In 2013, The European Union enacted a two-year ban on thiamethoxam, clothianidin, and imidacloprid as a result of fears that neonics might cause colony collapse disorder (CCD) among honeybees. In 2014, the EPA issued a moratorium on new or expanded use of neonics while it investigates the role of neonics in CCD. Recently, several major retailers (e.g. Lowe’s, BJ’s Wholesale Club, Home Depot) have decided to ban neonics as a result of pressure from the Friends of the Earth (FOE), which claims that “a meta-analysis of 1,121 peer-reviewed studies by the Task Force on Systemic Pesticides concluded neonicotinoids are a leading factor of bee declines and are harming birds, earthworms, butterflies and other wildlife”[1].

High concentrations of neonicotinoids have adverse effects on bees, but high concentrations are seldom reached in field applications. In fact, the concentrations used in most of the listed experiments are roughly 50 to 500 times higher than those found in the environment[2]. We actually know little about the effects on bees of low levels of neonics. Here is a summary of what is known.

  • Bees tolerate “field-relevant” doses of neonics without problem.
  • Bees don’t like the taste of neonics and avoid neonic-contaminated nectar.
  • Bees do bring neonic-contaminated pollen and dust to hives.
  • Bees fed high doses of imidacloprid over weeks/months do not necessarily succumb to CCD[3]-[5].
  • Despite increased use of neonics (3 million kilograms in 2012 [6]), honeybee populations in Europe and Australia are increasing and loss rates in the U.S. have decreased from ~33% per year to ~23%[7].
  • Varroa mites, which feed on bees, first began infesting beehives in California in 1993, closely approximating the rise of CCD[8].
  • Properly formulated neonics may help bees.
  • Regions with prominent CCD[9] are not necessarily regions with high neonic levels[10].
  • Making Decisions

    Imidacloprid is the most widely used insecticide in the world, primarily because it is less toxic to birds/mammals than organophosphate and carbamate insecticides.

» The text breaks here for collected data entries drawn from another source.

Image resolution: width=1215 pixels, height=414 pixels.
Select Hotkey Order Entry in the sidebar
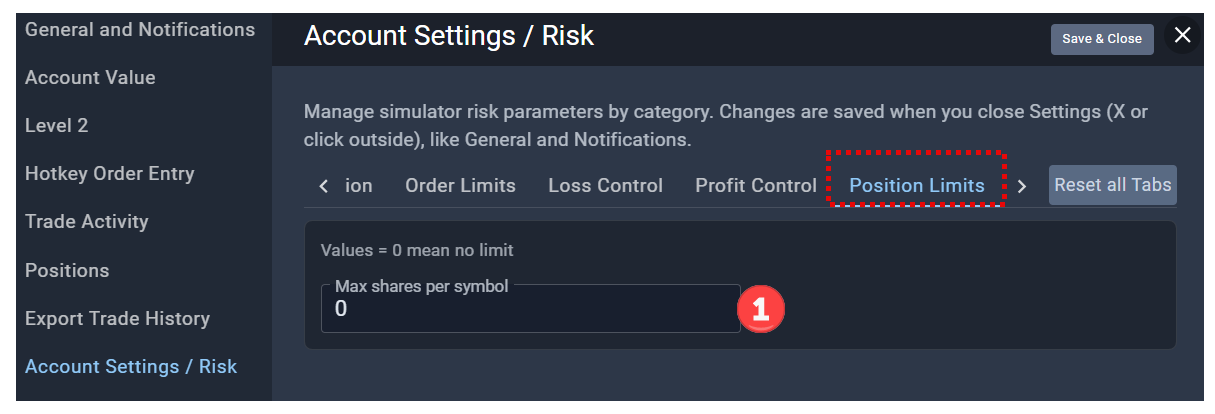point(110,173)
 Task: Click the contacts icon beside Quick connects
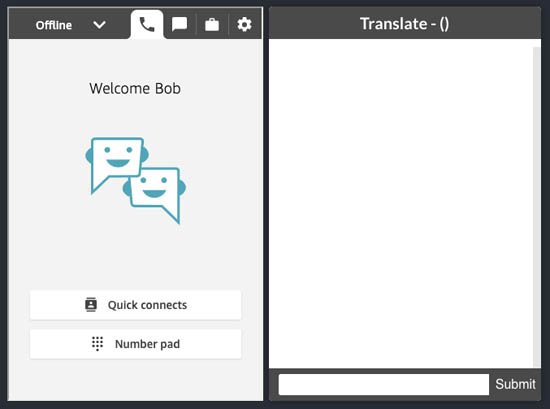pyautogui.click(x=91, y=304)
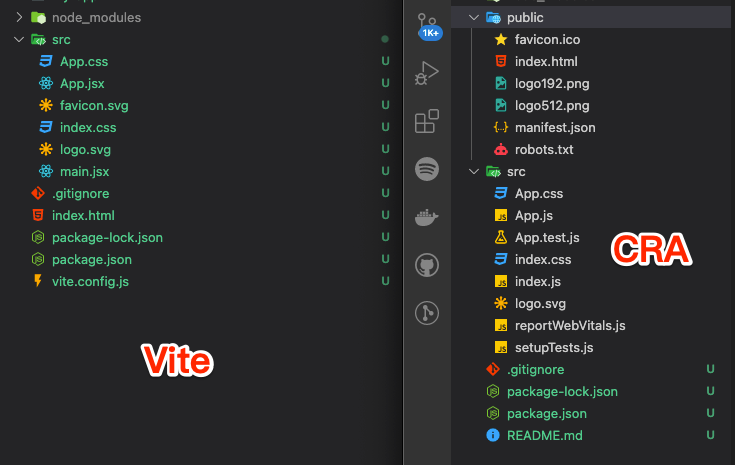Viewport: 735px width, 465px height.
Task: Collapse the right src folder under public
Action: 474,172
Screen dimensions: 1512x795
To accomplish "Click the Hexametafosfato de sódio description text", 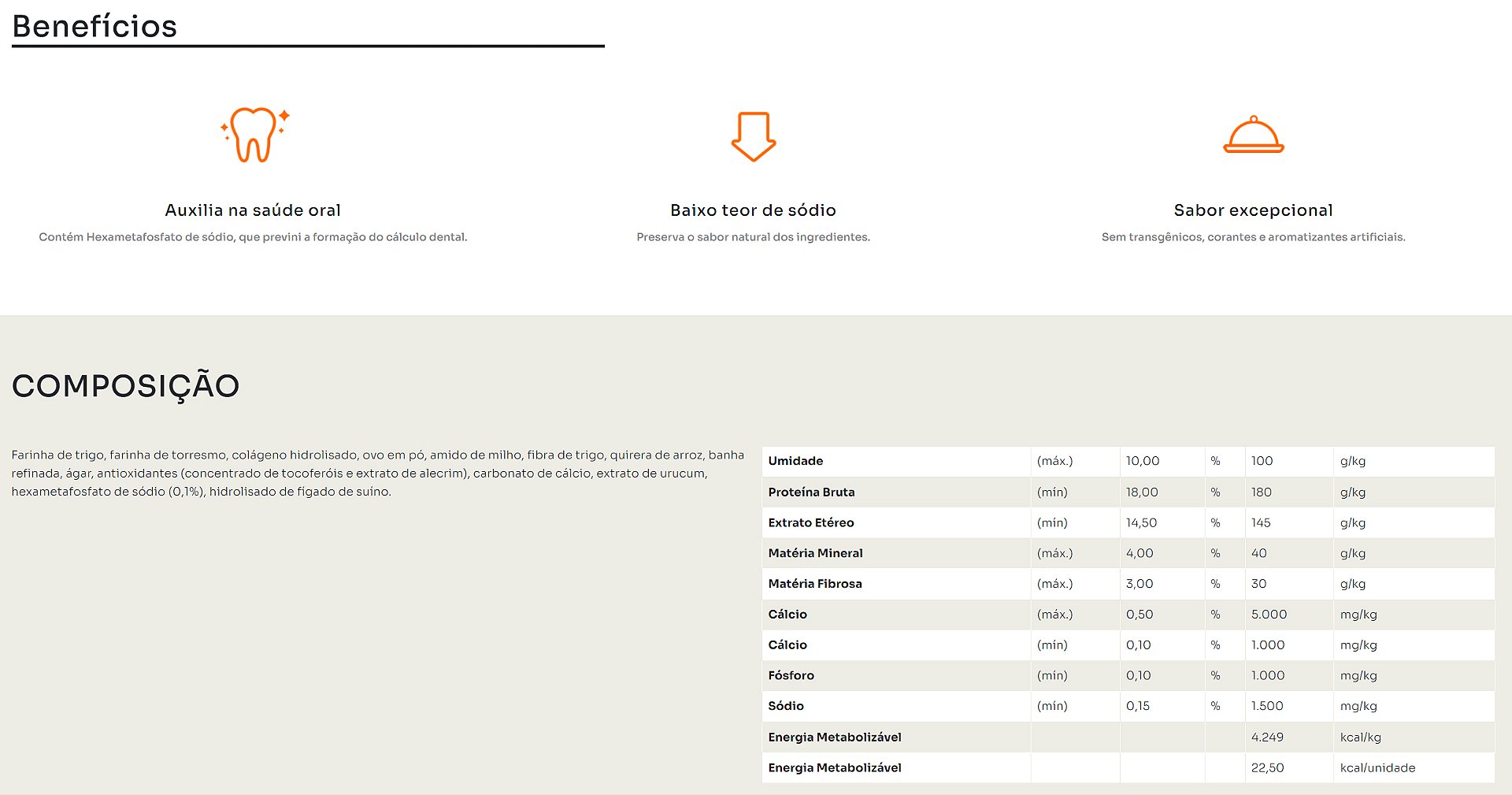I will pos(253,237).
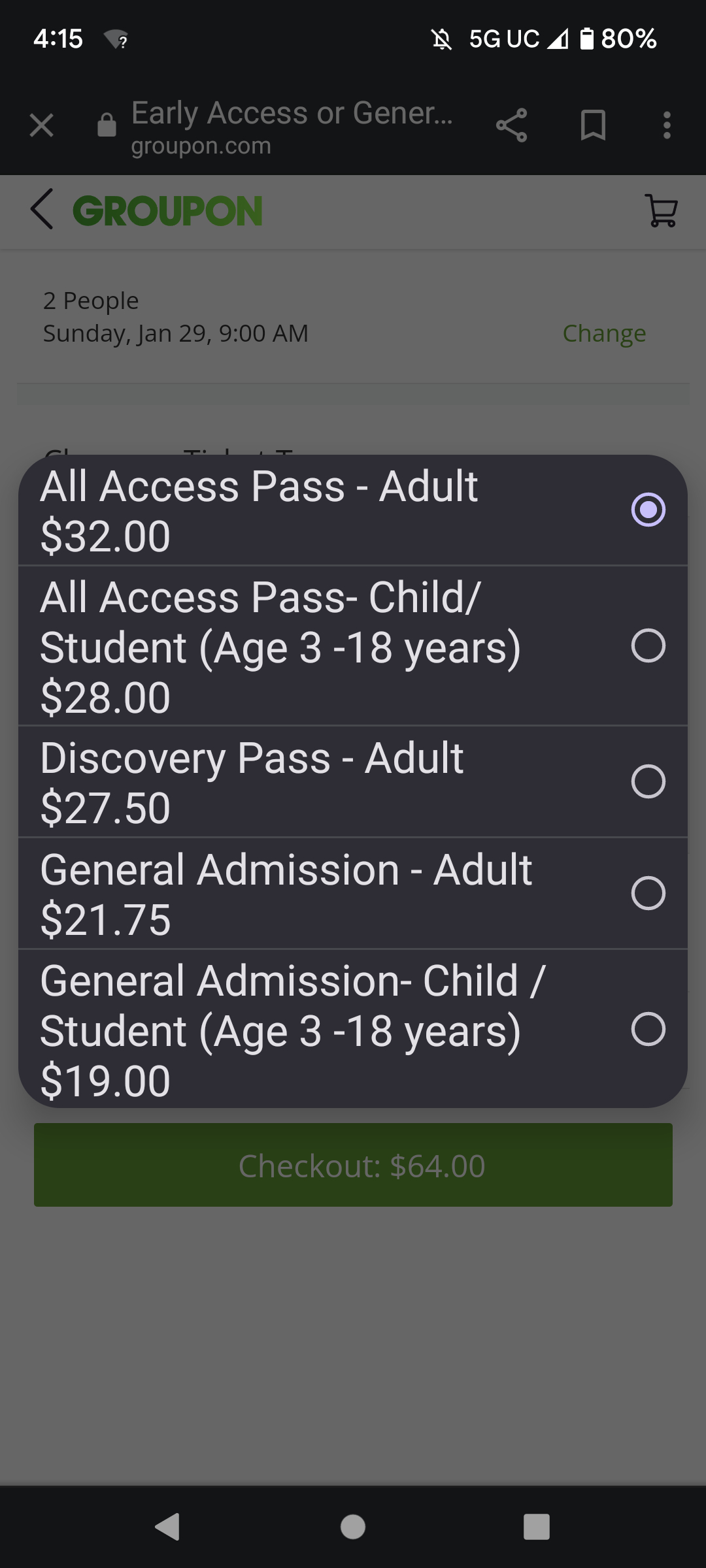Choose All Access Pass Child/Student radio
This screenshot has height=1568, width=706.
(x=648, y=645)
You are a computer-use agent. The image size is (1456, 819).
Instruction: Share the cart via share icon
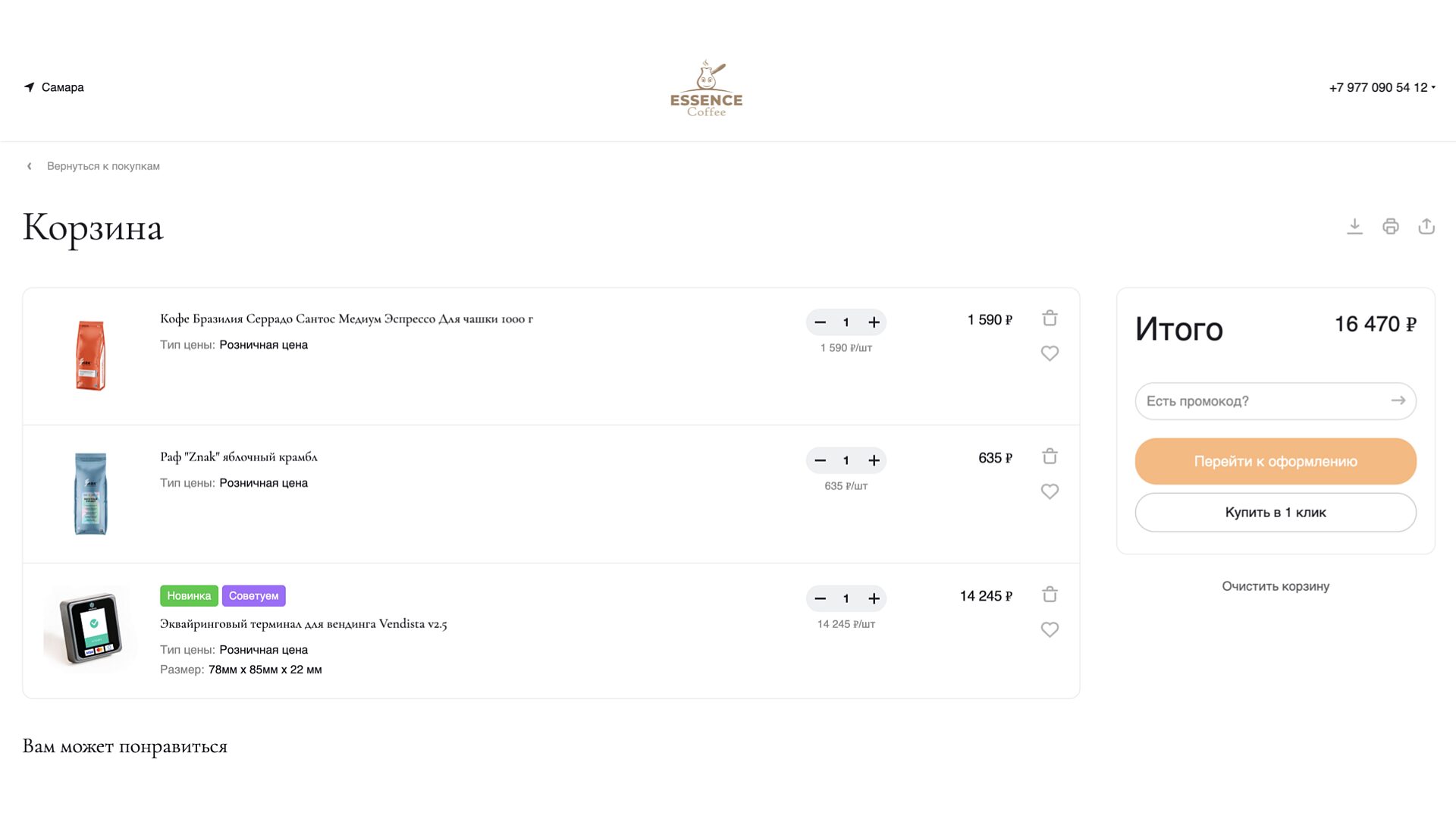1426,226
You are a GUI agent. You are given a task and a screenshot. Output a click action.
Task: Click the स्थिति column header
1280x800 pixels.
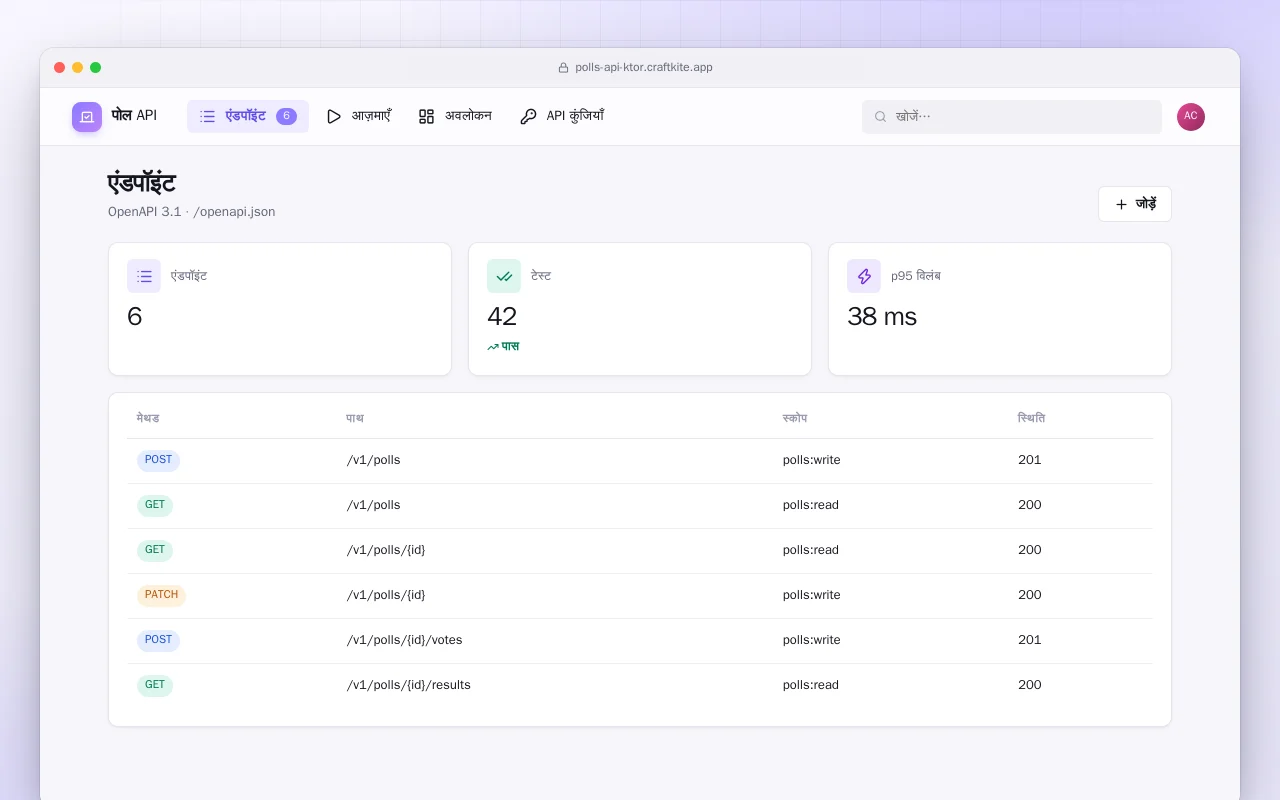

In fact, imidacloprid is so safe that it can be found in many anti-flea treatments. There is little evidence that neonics are the sole or even the primary cause of CCD. While increased study of neonics, development of alternative pesticides, and reduced pesticide use are all admirable goals, outright bans on highly valuable, relatively non-toxic pesticides are ill-conceived. Neonics are not ushering in a “second Silent Spring,” but rather are an important component of the arsenal that allows humanity to control the threats posed by increased globalization and the transport of pathogens around the world.


    [1] “Lowe’s commits to decisive action to protect bees and other pollinators,” Friends of the Earth. [Online]. Available: [Accessed: 15-Sep-2015].
    [2] “Neonicotinoids: Trying To Make Sense of the Science @ Scientific Beekeeping.” [Online]. Available: [Accessed: 15-Sep-2015].
    [3] J. S. Pettis, D. vanEngelsdorp, J. Johnson, and G. Dively, “Pesticide exposure in honey bees results in increased levels of the gut pathogen Nosema,” Naturwissenschaften, vol. 99, no. 2, pp. 153-158, Feb. 2012.
    [4] G. P. Dively, M. S. Embrey, A. Kamel, D. J. Hawthorne, and J. S. Pettis, “Assessment of Chronic Sublethal Effects of Imidacloprid on Honey Bee Colony Health,” PLoS ONE, vol. 10, no. 3, p. e0118748, Mar. 2015.
    [5] G. C. Cutler, C. D. Scott-Dupree, M. Sultan, A. D. McFarlane, and L. Brewer, “A large-scale field study examining effects of exposure to clothianidin seed-treated canola on honey bee colony health, development, and overwintering success,” PeerJ, vol. 2, p. e652, Oct. 2014.
    [6] “USGS NAWQA: The Pesticide National Synthesis Project.” [Online]. Available: [Accessed: 15-Sep-2015].
    [7] “ARS : Honey Bee Health and Colony Collapse Disorder.” [Online]. Available: [Accessed: 15-Sep-2015].
    [8] “Bee deaths and neonics: Inside story of Colony Collapse Disorder, Harvard’s Chensheng Lu’s crusade,” Genetic Literacy Project. .
    [9] “Honey Bee Disappearances: Could Pesticides Play A Role?” [Online]. Available: [Accessed: 15-Sep-2015].
    [10] B. Keim, “Bee-Killing Pesticides Found in Midwest Rivers,” WIRED, 04-Aug-2014. [Online]. Available: [Accessed: 15-Sep-2015].